Sunday, April 29, 2012
I Conquer the World's Greatest Challenges on My MotorSofa (TM)
It is time to be fit. Clear mind, clear thoughts, firm thighs. Waistline shrinks, biceps grow. A simple transfer of mass. Health! To that end, I plan to conquer several of the world's marathons around the world--in record time. I will do so in my MotorSofa (TM), undesigned, unbuilt, and utterly perfect.
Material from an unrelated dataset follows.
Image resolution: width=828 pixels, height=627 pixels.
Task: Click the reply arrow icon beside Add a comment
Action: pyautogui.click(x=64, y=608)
Consider the picture above to be a motorized sofa engineer's failed attempt to construct my MotorSofa, in every way its superior. His two-seater with table and bowl of fruit lacks numerous accoutrements that I consider essential to a proper MotorSofa: flat screen TV, mini-fridge, portable toilet (a hole in the cushion so that the driver has merely to squeeze one's package onto the road (to be collected by a road cleaner, whose salary we pay (without such behavior by yours truly, he might be unnecessary and therefore out of work (and yes, I am suggesting that you too should shit in the street to decrease the unemployment rate)))).
In 2011, Geoffrey Mutai of Kenya ran the fastest marathon ever. He did so at the Boston Marathon, with a time of 2 hours, 3 minutes, and 2 seconds.
Geoffrey, consider the fruit of your life's work to be sledgehammered. My MotorSofa, as yet unbanned in the Boston Marathon, will obliterate your record by a minimum of 45 minutes, before I can finish 6 taco supremes and finish my 56th viewing of Barfly, a movie that I will be reviewing for this blog as I zip past you. And when I hand you a bag as I zip past, do not mistake it for water. Do society a favor and drop those taco wrappers in the nearest trash.